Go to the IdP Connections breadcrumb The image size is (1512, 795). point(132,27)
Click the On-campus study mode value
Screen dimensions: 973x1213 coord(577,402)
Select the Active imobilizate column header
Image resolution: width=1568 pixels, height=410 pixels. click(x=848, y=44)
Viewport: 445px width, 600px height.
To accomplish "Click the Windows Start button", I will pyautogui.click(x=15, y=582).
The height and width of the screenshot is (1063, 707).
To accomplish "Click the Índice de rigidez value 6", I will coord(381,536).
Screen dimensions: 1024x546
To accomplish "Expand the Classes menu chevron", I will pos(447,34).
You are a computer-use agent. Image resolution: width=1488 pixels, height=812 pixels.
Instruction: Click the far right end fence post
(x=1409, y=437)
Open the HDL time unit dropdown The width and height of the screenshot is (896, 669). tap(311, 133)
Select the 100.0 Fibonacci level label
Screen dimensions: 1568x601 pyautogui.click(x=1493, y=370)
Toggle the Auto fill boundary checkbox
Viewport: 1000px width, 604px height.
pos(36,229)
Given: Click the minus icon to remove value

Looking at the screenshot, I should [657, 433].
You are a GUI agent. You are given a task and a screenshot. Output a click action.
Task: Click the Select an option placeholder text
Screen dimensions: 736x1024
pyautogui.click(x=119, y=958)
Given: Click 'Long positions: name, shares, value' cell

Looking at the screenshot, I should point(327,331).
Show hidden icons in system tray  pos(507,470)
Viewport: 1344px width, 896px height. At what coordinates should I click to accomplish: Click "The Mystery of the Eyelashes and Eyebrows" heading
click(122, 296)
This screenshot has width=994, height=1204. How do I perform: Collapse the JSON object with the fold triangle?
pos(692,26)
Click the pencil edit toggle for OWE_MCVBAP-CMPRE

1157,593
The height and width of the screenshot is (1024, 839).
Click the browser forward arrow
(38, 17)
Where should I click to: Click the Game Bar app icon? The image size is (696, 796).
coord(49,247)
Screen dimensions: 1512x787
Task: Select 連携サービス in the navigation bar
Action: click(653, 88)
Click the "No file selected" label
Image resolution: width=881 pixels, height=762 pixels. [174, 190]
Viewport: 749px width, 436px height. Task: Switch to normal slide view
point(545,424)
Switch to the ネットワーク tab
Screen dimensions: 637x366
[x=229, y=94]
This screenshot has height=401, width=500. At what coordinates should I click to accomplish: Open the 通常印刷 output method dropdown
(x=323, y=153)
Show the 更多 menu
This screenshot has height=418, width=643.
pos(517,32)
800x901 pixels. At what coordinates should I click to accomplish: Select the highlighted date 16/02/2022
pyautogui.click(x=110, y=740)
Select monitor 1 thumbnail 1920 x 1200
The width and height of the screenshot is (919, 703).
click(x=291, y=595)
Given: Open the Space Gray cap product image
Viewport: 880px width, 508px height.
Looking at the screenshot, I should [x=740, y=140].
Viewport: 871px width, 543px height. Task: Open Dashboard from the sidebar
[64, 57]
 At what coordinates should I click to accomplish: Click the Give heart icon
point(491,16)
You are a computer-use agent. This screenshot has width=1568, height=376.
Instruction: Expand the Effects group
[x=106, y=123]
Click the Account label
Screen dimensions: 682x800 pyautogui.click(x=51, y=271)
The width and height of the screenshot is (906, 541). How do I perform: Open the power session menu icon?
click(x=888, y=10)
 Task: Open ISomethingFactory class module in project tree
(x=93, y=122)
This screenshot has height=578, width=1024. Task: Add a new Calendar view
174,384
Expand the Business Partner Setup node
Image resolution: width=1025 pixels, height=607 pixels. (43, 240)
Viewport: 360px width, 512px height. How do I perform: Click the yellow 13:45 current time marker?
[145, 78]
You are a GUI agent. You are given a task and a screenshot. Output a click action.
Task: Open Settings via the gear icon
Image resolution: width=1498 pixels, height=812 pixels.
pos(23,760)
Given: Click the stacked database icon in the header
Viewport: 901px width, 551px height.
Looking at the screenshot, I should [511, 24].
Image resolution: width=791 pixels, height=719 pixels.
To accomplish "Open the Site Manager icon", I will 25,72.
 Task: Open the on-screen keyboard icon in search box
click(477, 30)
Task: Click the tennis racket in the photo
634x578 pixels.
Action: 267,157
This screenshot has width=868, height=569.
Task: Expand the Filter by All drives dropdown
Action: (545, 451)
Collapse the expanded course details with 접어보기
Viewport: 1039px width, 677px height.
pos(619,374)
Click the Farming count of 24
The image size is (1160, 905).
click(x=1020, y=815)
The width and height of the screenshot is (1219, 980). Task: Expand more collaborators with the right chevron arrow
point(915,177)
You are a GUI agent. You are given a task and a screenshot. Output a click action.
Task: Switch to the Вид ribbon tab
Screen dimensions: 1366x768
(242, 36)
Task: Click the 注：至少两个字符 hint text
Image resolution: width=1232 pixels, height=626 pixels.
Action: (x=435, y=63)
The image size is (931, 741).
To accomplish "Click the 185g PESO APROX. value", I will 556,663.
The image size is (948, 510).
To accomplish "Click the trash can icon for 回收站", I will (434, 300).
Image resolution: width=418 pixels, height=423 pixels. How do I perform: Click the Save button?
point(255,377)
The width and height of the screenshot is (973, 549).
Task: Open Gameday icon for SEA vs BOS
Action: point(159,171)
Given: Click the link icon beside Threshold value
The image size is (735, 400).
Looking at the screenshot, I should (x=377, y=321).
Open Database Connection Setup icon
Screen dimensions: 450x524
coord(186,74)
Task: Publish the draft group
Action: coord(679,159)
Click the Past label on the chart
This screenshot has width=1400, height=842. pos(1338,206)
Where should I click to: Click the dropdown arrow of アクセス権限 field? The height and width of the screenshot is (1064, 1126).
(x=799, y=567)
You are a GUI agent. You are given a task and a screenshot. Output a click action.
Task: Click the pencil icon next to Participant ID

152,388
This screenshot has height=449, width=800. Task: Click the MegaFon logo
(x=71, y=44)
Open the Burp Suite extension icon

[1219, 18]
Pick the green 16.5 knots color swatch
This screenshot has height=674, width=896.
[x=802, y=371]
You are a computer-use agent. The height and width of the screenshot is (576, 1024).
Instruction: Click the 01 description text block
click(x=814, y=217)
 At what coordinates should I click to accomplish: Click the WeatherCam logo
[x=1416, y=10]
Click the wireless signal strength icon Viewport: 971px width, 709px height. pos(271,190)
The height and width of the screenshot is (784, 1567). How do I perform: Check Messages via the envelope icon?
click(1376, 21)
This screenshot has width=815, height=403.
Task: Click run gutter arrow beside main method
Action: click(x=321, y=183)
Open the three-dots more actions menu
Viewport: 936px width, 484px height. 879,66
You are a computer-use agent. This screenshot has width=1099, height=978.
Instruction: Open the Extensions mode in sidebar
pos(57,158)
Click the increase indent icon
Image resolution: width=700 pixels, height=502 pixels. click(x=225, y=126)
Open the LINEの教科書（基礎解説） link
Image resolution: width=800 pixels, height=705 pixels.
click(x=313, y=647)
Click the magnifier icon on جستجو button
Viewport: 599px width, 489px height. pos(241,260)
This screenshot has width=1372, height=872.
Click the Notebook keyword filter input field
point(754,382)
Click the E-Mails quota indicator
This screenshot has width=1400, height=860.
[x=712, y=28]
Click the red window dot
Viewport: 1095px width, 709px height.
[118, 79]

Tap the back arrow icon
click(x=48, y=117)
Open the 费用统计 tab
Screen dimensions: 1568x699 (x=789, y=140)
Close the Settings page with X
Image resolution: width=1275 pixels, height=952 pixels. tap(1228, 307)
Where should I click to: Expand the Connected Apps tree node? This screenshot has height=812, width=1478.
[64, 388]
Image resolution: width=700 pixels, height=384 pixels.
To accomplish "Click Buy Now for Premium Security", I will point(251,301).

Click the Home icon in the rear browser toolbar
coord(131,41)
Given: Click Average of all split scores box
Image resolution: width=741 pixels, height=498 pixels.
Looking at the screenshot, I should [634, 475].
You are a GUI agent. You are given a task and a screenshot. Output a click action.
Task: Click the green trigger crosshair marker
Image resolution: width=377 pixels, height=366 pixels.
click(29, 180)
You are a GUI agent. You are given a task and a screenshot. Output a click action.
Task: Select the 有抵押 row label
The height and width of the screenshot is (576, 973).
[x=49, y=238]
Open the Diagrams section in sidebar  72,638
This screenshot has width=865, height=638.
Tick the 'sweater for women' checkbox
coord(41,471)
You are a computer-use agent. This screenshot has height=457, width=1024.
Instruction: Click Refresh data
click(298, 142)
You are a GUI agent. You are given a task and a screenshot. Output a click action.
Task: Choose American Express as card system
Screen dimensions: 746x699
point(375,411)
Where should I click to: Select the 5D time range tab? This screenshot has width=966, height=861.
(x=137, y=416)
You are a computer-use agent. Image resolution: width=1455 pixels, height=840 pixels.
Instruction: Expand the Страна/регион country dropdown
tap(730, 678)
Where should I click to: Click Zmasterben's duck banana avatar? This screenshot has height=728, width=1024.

*Your goal*
Give the records again from the start through the line containing "I will pos(447,34).", with "value" changed to "entry" and nothing else altered.

*Solution*
Go to the IdP Connections breadcrumb The image size is (1512, 795). point(132,27)
Click the On-campus study mode entry
Screen dimensions: 973x1213 coord(577,402)
Select the Active imobilizate column header
Image resolution: width=1568 pixels, height=410 pixels. click(x=848, y=44)
Viewport: 445px width, 600px height.
To accomplish "Click the Windows Start button", I will pyautogui.click(x=15, y=582).
The height and width of the screenshot is (1063, 707).
To accomplish "Click the Índice de rigidez entry 6", I will coord(381,536).
Screen dimensions: 1024x546
To accomplish "Expand the Classes menu chevron", I will pos(447,34).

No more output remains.